> _Selected text_:
───
Copygirl by Anna Mitchael and Michelle Sassa
This one is by far my favorite “Chick Lit” book I have enjoyed lately. Kay is a very hard-working copy writer at an up and coming ad agency. When the story opens, she is the only one still at the office, despite a very important looming deadline. Everyone else has gone to a bar, and she is stuck wondering how all her colleagues get away with partying when she is afraid to even leave her desk to get dinner. I immediately bonded with this “why am I the only one that has to work so hard?!” struggle, and fell for Kay immediately. She has all the typical elements of a “chick lit” character that you would expect: terrible fashion sense, unrequited love, a cruel boss. What makes this book different, though, is the motivation of the main character. Kay has terrible fashion sense because she believes so much in her work that she just doesn’t care about the superficial, and would rather spend her time creating than doing laundry. Her love is only unrequited until she takes a long look at what she really wants. She has the self awareness to contemplate what her cruel bosses actually need and want, and has true faith in her ability to deliver. Unlike the protagonists in most novels I’ve encountered lately, Kay is no reluctant heroine (something I am getting dreadfully bored of). Her own passion, drive, and kindness towards others pays off in a big way and, like the book cover says, she beats the boys club at their own game. I highly recommend Copygirl.
The Royal We by Heather Cocks and Jessica Morgan
I have been mildly obsessed with England’s royal family my whole life. The day Prince William and Kate Middleton wed, I was a junior in college. The coverage started at some ungodly hour like 3 am, but that didn’t matter to me. Amy Hall and I were awake like four-year olds on Christmas day. We watched every single second! Having been a bit royal-deprived lately, I was thrilled when my friend Shannon recommended The Royal We. This delightful novel follows Bex, a young American studying abroad, and Nick, the heir to the British throne. Their characters are obviously fictional, and there is true creativity in some of the storylines, but you still can’t help but picture them as William and Kate. The story follows them through their friendship, the development into early courtship, the happy years, the breakup, the makeup. I was so wrapped up in wanting to get to the wedding day that mattered so much to me that at one point I had to read the last chapter out of order! If you are a fan of anything to do with the royal family, run, don’t walk, to go order The Royal We!
───
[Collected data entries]
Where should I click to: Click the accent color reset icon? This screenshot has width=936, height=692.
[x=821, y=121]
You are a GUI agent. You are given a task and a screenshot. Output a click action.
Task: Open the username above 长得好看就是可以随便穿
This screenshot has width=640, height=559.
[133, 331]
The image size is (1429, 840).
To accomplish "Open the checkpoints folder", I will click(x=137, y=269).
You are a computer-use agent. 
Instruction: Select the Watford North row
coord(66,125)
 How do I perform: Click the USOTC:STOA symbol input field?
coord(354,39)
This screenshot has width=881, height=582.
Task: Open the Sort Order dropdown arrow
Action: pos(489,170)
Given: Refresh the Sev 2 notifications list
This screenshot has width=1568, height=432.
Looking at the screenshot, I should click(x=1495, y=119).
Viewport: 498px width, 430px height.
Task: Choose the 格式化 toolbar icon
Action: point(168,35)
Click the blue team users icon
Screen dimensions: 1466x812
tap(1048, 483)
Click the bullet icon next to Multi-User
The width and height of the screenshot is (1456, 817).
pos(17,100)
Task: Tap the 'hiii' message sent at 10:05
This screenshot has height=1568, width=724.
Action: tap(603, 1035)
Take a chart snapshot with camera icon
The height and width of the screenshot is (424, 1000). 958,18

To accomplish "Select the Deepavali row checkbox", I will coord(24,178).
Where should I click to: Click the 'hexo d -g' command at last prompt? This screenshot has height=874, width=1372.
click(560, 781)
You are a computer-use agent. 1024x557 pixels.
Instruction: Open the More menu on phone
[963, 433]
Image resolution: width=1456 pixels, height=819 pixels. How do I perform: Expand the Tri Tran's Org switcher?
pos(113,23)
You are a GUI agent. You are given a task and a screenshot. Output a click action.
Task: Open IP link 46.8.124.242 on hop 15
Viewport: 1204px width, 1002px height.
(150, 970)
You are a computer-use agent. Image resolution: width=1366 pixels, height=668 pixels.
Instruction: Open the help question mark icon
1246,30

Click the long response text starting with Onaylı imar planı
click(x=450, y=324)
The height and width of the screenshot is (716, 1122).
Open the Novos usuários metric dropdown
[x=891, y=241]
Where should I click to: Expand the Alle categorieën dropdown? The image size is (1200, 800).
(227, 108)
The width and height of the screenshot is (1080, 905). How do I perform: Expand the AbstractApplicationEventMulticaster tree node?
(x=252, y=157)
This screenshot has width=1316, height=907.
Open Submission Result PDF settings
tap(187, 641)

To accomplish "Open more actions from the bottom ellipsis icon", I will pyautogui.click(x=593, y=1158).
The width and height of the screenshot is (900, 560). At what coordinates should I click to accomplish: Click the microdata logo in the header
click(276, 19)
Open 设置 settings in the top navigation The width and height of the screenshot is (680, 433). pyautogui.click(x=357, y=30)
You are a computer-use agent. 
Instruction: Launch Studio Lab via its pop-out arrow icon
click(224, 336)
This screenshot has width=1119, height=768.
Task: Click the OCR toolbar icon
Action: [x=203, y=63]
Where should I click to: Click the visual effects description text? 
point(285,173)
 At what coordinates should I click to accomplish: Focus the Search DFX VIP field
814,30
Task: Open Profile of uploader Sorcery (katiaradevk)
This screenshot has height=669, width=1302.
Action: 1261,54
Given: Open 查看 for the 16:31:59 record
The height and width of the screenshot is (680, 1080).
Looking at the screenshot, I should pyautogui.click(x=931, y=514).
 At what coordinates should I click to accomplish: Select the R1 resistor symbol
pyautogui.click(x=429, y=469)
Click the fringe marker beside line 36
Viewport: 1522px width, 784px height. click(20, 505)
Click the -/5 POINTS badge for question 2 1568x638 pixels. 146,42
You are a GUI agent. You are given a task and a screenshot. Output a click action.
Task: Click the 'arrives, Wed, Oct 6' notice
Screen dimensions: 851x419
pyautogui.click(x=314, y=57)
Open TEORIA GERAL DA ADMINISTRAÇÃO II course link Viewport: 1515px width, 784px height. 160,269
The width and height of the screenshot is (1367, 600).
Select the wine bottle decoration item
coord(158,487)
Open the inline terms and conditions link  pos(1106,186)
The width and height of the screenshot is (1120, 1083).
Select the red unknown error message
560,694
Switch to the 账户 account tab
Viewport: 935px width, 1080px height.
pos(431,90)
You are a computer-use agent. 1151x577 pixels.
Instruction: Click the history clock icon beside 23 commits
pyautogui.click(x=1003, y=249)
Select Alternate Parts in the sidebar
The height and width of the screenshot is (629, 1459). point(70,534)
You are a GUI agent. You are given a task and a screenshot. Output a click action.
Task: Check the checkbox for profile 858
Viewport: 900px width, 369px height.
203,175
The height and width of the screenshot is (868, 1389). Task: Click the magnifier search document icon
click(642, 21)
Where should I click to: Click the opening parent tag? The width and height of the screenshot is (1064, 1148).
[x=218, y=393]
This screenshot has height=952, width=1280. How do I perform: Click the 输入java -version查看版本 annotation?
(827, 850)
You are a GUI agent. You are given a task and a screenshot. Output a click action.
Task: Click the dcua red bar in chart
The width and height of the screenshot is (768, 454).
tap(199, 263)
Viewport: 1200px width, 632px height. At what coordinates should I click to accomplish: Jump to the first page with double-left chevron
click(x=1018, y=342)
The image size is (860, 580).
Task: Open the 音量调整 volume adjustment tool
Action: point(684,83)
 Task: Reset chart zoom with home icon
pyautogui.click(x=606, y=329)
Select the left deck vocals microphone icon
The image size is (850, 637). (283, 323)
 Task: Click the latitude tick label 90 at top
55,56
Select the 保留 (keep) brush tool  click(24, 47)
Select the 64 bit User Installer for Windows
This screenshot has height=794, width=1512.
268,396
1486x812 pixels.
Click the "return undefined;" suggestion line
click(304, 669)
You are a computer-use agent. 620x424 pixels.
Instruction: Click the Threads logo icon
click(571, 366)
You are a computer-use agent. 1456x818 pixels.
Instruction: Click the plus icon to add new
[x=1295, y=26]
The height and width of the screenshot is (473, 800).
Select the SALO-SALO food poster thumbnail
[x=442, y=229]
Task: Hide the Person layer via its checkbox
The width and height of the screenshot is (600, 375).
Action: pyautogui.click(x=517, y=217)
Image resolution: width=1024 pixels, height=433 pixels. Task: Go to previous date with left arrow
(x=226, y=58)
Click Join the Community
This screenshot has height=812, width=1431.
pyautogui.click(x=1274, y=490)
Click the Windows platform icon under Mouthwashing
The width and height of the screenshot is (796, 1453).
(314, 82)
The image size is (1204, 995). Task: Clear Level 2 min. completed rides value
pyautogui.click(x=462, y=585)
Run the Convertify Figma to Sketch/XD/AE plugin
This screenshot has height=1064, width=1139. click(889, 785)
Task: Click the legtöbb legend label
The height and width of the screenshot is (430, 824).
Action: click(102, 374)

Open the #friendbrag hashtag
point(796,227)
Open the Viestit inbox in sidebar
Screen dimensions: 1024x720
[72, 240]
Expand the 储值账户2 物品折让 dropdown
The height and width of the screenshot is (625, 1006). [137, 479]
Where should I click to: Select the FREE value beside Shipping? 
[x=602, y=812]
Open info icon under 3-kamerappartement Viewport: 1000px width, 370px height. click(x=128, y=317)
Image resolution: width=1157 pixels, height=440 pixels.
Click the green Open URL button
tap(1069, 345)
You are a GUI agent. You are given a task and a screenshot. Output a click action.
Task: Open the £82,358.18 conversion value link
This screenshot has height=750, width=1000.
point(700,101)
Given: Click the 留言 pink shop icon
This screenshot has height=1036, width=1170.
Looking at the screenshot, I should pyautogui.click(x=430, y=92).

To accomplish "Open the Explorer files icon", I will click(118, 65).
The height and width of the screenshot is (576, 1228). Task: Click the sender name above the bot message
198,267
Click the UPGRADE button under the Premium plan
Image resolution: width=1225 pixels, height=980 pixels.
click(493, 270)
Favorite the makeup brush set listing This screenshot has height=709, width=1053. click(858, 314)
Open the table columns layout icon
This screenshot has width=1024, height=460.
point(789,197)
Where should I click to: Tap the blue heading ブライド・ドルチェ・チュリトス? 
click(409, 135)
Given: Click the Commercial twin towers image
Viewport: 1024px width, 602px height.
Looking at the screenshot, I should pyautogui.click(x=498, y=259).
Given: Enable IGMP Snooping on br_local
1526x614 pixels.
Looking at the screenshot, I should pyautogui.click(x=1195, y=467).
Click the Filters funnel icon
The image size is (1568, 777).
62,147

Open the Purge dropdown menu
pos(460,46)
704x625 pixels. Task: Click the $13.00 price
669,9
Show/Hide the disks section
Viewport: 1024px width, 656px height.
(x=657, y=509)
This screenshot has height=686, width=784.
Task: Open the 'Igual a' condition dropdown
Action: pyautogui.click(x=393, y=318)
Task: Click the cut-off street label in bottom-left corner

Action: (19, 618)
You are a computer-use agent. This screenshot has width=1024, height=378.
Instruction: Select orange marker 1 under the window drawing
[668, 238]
───
> _What the task requires_:
Please go on with the book reviews, picking up after their final sentence. The listing is separate material, unrelated to the book reviews.

> _Solved problem_:
The City Baker’s Guide to Country Living by Louise Miller
This book was recommended on Instagram by Carly of Carly the Prepster. What really got me interested in it was a review that was printed on the cover! One review had said a few nice things and then exclaimed, “Okay! Fine! It’s Gilmore Girls!” I was sold! As an avid Gilmore Girls fan, I didn’t even need to know what the story was about – that was enough for me! Livvy is a successful pastry chef living in Boston when an accident leads her embarrassed, unemployed, and finally reevaluating her toxic relationship with a married man. She goes running to her oldest friend in search of solitude and comfort and ends up accepting a job as a pastry chef (if you can call it that!) at a small inn in her best friend’s sleepy town in Vermont. While she is slow to warm to country life, she finds that having a community, and people who look out for you, is actually the biggest piece of what was missing is Boston. While Livvy is initially the “messy” character in need of help, what I really loved about this book was the way in which all of the characters needed a little push. Each one had at least one thing they needed a little push on, and the catalyst of Livvy joining the community allows them all to heal and grow. You will finish The City Baker’s Guide to Country Living as warm and joyful as you are after enjoying a fresh chocolate chip cookie right out of the oven!